--- Excerpted records ---

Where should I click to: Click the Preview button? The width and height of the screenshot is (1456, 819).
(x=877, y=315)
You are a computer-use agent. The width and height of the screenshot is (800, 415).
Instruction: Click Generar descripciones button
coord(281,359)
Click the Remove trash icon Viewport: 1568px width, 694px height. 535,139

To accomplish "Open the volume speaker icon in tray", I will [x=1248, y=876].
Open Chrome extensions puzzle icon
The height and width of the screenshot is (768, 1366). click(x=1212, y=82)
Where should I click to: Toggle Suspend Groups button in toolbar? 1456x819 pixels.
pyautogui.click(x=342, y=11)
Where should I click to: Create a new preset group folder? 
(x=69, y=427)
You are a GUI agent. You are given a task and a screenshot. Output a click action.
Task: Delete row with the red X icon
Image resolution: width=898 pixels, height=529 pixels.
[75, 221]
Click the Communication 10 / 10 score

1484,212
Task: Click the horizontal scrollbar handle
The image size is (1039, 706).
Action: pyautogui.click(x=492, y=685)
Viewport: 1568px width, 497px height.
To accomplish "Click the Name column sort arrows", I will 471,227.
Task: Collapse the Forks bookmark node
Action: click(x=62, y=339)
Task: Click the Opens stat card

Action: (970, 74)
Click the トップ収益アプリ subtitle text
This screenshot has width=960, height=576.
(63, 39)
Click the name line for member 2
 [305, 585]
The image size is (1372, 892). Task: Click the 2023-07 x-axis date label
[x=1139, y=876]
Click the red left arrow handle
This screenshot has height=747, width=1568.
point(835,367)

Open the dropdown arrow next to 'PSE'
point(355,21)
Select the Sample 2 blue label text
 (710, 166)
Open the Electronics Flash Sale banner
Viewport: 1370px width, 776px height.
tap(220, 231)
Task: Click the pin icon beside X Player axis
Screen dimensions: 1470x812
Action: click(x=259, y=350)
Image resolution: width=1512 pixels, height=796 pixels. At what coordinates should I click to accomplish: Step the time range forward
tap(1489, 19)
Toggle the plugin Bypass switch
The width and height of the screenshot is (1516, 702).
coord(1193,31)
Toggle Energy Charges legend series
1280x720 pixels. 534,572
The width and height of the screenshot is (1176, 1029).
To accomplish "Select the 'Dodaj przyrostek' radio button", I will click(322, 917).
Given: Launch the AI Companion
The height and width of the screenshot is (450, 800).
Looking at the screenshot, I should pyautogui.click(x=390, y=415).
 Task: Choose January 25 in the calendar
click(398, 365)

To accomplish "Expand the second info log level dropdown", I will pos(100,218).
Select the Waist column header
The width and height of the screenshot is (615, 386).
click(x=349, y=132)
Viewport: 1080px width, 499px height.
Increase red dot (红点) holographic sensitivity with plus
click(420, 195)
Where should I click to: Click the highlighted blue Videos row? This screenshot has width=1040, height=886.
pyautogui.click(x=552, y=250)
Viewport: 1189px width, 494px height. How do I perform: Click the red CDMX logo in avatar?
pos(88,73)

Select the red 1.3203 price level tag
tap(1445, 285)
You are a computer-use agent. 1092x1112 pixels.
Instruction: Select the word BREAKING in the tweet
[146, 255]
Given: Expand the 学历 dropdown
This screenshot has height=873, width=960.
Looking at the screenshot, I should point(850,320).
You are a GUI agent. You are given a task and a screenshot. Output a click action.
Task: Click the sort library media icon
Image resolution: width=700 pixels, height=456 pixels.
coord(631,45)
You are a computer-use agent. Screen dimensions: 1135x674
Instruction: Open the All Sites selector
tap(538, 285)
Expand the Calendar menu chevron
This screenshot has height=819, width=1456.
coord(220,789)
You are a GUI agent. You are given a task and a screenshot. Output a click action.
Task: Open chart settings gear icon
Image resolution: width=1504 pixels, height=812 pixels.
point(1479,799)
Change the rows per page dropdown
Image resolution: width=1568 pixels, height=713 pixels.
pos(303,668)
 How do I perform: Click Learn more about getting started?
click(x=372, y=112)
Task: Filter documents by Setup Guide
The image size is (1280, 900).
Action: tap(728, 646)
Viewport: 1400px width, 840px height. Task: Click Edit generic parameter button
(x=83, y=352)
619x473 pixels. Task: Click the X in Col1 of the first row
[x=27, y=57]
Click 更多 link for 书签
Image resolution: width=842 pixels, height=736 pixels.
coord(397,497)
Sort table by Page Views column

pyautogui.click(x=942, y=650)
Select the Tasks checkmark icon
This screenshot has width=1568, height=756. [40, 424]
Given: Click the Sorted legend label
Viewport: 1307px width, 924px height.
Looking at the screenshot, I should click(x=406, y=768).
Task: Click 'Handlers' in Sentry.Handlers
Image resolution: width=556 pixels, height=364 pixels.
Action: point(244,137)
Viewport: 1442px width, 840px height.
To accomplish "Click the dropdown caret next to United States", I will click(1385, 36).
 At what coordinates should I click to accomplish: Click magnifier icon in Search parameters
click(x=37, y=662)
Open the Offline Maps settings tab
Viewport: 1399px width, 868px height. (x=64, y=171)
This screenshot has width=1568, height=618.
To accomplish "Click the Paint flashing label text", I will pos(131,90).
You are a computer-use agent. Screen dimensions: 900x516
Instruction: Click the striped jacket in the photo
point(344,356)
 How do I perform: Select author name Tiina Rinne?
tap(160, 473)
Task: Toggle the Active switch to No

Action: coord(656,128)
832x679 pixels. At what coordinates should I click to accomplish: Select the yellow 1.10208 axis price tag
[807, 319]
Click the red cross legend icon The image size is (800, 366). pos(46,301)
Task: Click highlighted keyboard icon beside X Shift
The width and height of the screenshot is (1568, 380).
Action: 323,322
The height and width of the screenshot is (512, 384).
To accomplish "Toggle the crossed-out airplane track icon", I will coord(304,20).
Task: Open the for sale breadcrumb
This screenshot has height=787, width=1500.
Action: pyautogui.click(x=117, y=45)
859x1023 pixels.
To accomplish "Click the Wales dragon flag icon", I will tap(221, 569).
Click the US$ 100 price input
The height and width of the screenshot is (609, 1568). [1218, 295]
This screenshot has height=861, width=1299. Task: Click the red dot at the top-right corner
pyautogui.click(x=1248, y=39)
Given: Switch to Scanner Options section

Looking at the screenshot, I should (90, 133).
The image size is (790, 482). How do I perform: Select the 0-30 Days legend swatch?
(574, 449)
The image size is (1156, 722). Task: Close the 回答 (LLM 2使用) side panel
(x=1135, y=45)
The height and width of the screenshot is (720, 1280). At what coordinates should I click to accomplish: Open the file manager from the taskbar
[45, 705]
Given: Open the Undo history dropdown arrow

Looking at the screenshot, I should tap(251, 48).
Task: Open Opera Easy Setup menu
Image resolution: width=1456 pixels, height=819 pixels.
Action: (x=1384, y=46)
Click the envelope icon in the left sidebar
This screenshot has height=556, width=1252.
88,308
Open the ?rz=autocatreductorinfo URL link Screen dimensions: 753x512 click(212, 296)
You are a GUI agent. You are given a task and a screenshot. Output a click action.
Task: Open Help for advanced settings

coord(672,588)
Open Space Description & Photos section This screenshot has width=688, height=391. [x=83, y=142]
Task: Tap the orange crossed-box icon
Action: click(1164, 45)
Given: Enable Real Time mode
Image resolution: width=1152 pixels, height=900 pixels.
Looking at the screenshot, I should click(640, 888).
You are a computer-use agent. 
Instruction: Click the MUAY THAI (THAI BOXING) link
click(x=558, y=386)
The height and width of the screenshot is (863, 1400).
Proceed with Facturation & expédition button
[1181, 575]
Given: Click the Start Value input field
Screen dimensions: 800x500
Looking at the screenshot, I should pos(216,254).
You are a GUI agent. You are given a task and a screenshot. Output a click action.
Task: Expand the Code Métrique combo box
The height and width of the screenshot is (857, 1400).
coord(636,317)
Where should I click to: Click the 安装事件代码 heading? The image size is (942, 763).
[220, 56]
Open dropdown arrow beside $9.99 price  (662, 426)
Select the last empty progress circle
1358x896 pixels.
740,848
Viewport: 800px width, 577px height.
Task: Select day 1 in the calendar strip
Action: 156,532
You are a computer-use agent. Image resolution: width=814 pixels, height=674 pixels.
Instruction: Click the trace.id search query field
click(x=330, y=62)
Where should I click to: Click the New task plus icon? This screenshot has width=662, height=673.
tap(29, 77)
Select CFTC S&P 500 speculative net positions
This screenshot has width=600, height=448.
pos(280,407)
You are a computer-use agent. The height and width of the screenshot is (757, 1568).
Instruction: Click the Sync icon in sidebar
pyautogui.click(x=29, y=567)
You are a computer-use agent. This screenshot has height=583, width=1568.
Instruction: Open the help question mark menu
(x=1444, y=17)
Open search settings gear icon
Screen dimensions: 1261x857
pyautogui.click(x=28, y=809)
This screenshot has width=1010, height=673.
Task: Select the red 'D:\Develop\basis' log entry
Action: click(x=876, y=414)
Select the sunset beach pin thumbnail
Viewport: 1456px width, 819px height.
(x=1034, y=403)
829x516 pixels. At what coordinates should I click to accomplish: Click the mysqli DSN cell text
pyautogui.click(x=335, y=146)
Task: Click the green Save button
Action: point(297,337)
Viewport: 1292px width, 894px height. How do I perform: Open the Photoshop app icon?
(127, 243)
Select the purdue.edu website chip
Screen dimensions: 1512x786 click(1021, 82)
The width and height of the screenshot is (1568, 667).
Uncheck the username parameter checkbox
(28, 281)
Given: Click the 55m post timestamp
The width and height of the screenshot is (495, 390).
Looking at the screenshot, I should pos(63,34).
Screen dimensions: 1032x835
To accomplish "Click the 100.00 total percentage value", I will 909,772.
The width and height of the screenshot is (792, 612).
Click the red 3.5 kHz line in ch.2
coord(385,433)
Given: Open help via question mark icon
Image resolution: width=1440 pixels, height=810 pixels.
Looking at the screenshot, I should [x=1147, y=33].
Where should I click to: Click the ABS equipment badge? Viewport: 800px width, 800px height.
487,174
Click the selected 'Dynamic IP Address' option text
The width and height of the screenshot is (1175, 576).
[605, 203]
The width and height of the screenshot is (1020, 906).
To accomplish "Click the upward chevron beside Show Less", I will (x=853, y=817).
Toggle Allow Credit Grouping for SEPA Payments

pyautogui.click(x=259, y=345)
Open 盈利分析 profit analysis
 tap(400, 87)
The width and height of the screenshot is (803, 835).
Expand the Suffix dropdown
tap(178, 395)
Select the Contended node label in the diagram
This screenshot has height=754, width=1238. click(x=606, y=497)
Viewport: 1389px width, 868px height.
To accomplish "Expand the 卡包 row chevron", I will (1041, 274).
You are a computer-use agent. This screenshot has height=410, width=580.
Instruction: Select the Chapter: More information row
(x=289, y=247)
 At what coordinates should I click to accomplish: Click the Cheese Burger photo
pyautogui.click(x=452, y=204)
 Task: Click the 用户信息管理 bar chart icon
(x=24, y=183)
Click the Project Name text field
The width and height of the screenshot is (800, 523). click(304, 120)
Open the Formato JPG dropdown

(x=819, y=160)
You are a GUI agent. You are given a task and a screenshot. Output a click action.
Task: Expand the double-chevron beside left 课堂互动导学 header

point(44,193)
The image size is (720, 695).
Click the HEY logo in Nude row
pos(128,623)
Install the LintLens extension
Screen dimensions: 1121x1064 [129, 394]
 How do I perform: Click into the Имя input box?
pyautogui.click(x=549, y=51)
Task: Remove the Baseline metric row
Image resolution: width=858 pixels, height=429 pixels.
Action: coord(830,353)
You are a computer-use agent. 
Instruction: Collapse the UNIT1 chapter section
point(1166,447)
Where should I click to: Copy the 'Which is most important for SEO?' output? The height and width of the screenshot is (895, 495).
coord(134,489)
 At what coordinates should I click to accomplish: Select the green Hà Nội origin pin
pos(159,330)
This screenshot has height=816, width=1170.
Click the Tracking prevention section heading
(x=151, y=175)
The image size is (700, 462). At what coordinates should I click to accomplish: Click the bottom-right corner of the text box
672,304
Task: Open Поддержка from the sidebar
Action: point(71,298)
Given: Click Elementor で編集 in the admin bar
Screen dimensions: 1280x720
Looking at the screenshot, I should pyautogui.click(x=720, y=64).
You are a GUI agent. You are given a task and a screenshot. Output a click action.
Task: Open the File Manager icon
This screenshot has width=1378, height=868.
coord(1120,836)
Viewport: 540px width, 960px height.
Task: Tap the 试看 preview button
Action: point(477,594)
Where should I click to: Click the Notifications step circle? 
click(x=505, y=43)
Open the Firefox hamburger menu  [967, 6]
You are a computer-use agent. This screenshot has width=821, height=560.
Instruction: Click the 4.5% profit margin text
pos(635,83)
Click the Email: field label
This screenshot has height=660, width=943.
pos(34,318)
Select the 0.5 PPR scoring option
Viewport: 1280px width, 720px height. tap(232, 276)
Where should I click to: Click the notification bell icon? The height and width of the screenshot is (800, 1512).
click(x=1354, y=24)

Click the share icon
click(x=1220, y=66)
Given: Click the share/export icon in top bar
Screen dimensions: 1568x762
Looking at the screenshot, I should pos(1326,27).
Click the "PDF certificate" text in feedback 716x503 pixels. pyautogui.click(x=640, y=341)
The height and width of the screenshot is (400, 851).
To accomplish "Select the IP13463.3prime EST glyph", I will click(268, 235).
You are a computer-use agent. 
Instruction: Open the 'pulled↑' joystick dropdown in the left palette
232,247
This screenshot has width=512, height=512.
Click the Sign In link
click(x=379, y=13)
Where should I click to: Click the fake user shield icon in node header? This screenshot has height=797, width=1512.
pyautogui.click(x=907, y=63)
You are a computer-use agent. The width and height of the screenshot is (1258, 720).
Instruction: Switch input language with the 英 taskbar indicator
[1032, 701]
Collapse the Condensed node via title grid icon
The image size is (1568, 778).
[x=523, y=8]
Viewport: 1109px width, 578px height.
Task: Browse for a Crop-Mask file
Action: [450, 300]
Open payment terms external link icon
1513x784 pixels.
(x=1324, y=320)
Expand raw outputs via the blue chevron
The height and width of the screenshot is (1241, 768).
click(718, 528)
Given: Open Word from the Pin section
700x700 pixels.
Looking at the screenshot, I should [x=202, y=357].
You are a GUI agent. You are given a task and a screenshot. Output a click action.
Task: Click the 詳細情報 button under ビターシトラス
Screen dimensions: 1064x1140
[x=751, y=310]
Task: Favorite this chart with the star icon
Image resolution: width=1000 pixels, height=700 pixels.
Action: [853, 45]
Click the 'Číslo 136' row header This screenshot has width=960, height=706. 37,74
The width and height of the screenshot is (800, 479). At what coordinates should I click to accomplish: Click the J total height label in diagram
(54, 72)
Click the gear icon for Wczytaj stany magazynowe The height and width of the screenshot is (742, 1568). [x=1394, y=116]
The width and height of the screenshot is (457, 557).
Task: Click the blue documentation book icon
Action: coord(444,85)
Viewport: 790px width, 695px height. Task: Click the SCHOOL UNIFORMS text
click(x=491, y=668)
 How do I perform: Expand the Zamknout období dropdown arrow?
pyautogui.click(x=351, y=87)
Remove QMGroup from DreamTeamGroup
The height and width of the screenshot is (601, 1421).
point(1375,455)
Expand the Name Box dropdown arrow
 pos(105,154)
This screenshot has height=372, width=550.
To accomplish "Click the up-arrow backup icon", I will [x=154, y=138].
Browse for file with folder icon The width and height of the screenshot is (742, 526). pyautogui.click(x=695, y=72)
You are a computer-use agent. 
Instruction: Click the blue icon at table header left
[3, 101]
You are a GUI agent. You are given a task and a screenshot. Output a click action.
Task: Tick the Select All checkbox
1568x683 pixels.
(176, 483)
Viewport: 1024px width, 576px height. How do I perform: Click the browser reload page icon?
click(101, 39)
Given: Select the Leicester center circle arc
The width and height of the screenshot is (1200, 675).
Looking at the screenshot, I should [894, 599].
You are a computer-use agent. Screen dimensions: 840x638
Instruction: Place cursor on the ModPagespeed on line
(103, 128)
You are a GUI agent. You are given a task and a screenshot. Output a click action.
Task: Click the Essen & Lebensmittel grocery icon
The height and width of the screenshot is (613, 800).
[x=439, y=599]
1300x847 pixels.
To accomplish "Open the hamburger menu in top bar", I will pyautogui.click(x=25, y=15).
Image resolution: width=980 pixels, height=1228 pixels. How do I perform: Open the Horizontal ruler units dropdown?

---

From the listing above, copy out word for word every line from the one containing "Task: Click 'Handlers' in Sentry.Handlers" up to and including the one containing "will click(1385, 36).".

:: Response below ::
Task: Click 'Handlers' in Sentry.Handlers
Image resolution: width=556 pixels, height=364 pixels.
Action: point(244,137)
Viewport: 1442px width, 840px height.
To accomplish "Click the dropdown caret next to United States", I will click(1385, 36).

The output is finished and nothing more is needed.